Hizballah grudgingly accepted Resolution 1701 at the end of the war and redeployed its fighters and military hardware north of the border district. "Here, [Hizballah] are not moving anything during the night or during the day," Graziano said "We have 400 patrols [a day] and 150 permanent observation posts, so it's not easy for them."

With Hizballah adopting a low profile, UNIFIL has closely eyed the growing threat in Lebanon posed by groups inspired by Al-Qaeda. Graziano admitted that UNIFIL regularly receives warnings of imminent attacks, but "the level of credibility of the warning is not always very high". There was no prior warning, however, to the June 24 car bomb attack against an armored patrol of Spanish peacekeepers. The remote-controlled explosion knocked an armored personnel carrier (APC) off the road, killing six soldiers in what a Western military officer familiar with the investigation said was an "extraordinarily sophisticated" operation.

No claim of responsibility for the attack has been made, although Spanish intelligence officials reportedly are pointing the finger at three Sunni jihadist groups, linked to Al-Qaeda, based in Palestinian refugee camps in Lebanon.
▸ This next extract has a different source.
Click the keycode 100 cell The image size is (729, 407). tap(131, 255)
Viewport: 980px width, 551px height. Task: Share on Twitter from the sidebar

The military officer said that the operation would have required weeks if not months of planning by a highly skilled team. "Incredibly detailed planning went into this," the officer told TIME on strict condition of anonymity. The bomb was approximately 220 pounds, with the blast directed laterally against the targeted APC.

Sources tell TIME that, since the attack, there have been discreet contacts between some UNIFIL contingents and Hizballah representatives. UNIFIL is supposed to confine liaison to the Lebanese army, and Graziano said that direct contacts between UNIFIL troops and Hizballah, or any other Lebanese political party, was "highly forbidden". But keeping some type of contact may be critical to UNIFIL's mission. The goal of the informal communications is partly to harness Hizballah's local intelligence gathering abilities, but also to ensure that the powerful Shi'ite group remains supportive of UNIFIL. The unspoken fear among some peacekeepers is that although Hizballah strongly denounced the bombing, it may have known of the attack beforehand or may even have been involved, which, if true, would have dire repercussions on UNIFIL's future. "I cannot dismiss that at a national level there is a diplomatic relation [between troop contributing states and Hizballah] but that has nothing to do with the United Nations," Graziano said. "If somebody [in UNIFIL] does have a relation [with Hizballah] it's against my will."
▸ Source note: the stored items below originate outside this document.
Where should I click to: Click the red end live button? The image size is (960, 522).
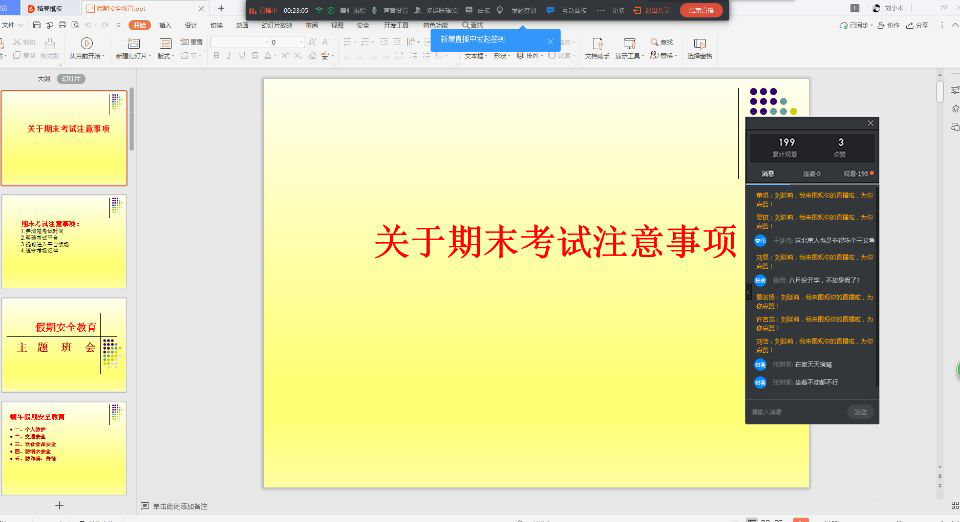(x=700, y=10)
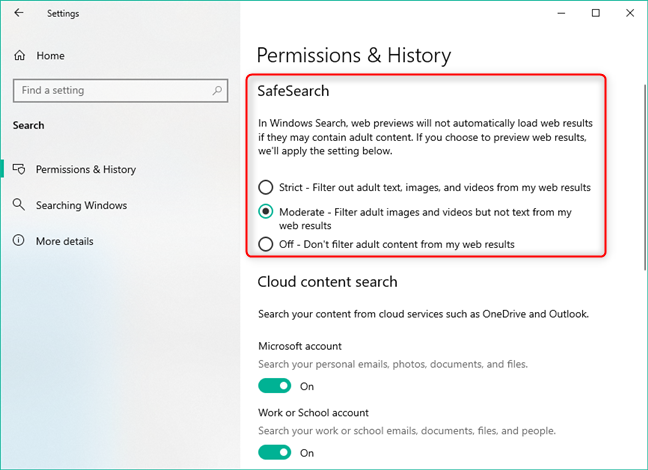Open Permissions & History menu item

86,169
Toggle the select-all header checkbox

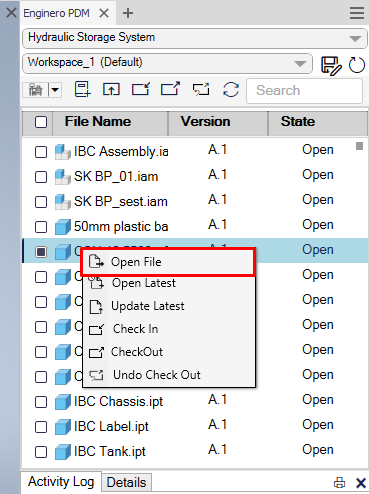[x=41, y=122]
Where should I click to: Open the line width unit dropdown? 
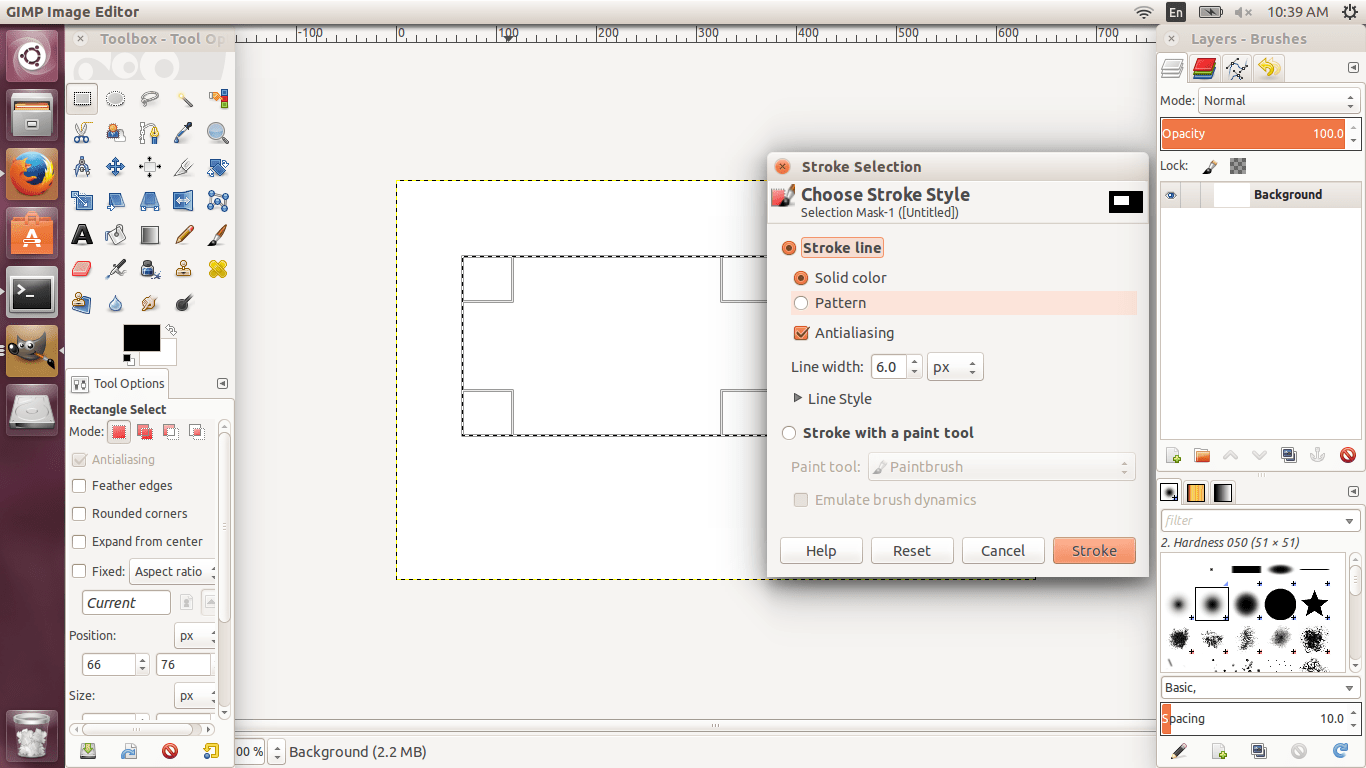pyautogui.click(x=954, y=367)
Nonetheless, a Hizballah official in south Lebanon confirmed to TIME that there was at least one meeting between Spanish UNIFIL officers and Hizballah representatives after the bomb attack. Furthermore, Hizballah officials have met with Spanish diplomats in Beirut and the Madrid government is believed to have held talks with Iran, Hizballah's patron, on the safety of its peacekeepers. At least one other European contingent enjoys regular direct contact with Hizballah, finessing Graziano's order by using a civilian advisor who was hired outside the UNIFIL framework.

Graziano said that the heightened risk of attack has not affected performance, but he said he has asked the U.N. for additional "intelligence, surveillance and reconnaissance assets," suggesting a need to enhance UNIFIL's security as much as improving its ability to carry out the mandate. Graziano said he wants cameras and thermal imaging equipment to watch over UNIFIL bases, the border and remote areas, freeing up troops for force protection and rapid reaction duties. He even hopes to receive reconnaissance drones. The French battalion is equipped with pilotless drones, although they have not been employed due to objections by Hizballah, which suspects that any intelligence gathered by UNIFIL's drones could fall into the hands of its enemies. "I would like to have this [drone] capability, but just for protection of our units and not for gathering information," Graziano said.

But until the U.N. greenlights the new surveillance equipment, UNIFIL had better ensure it maintains good relations with Hizballah.